Arriva da Mario Barwuah Balotelli una pesante critica rivolta al primo senatore nero (o negro, come lui si è autodefinito con orgoglio) della storia della Repubblica italiana.
“Forse sono cieco io o forse non gliel’hanno detto ancora che è nero”, ha scritto sul social network, sopra a una fotografia che ritrae Iwobi insieme a Matteo Salvini. E poco sotto: “Ma vergogna!!!”.
“Balotelli, non mi piaceva in campo, mi piace ancor meno fuori dal campo”, risponde Matteo Salvini, anticipando il diretto interessato dalle critiche. “Preferisco ignorarlo in questo momento. Non mi interessa quello che scrive, ne ho abbastanza delle polemiche: voglio pensare al mio territorio e al nuovo compito che mi hanno affidato. Lui è un grande giocatore e rimarrà tale, spero che si limiti a fare il suo bel lavoro, visto che è portato a farlo”.
“I radical-chic viziati con il portafoglio pieno sono andati in cortocircuito per l’elezione del nostro Toni Iwobi”, rincara la dose Simona Bordonali, assessore uscente alla Sicurezza in Lombardia e ora deputata. E uno stoccata arriva anche dall’ex campione di calcio Sandro Mazzola, neo-senatore. “Ha detto una cosa che non va, una cosa non giusta”.
Salvini ha scelto Iwobi per dimostrare di non essere razzista. Come se farsi sostituire dagli africani non lo fosse, contro il proprio popolo. Non è servito a nulla, i radical chic continueranno a definirlo razzista, e a definire Iwobi il ‘suo nero’: anzi, ti rende succube dell’idea dominante che i popoli siano intercambiabili.
Sia chiaro: Iwobi è persona ottima, ma non è italiano. Non più di quanto Salvini sarebbe cinese se si fosse trasferito a Pechino un paio di decenni fa.

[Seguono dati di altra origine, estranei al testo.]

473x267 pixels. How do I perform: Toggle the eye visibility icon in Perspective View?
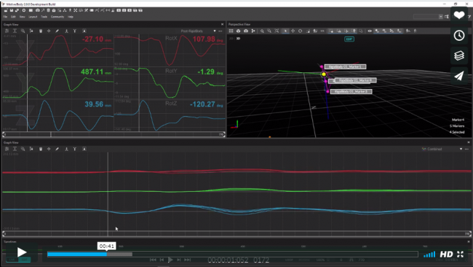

Il problema non è un ‘senatore di colore’ in sé. Il problema è che in questo modo cedi all’ideologia che essere italiano sia solo un fatto di ‘soli’ e non di ‘sanguinis’. Quando ne metti uno, non c’è più barriera ideologica per dire no a milioni. Diventa solo una questione ‘quantitativa’ e non ‘qualitativa’.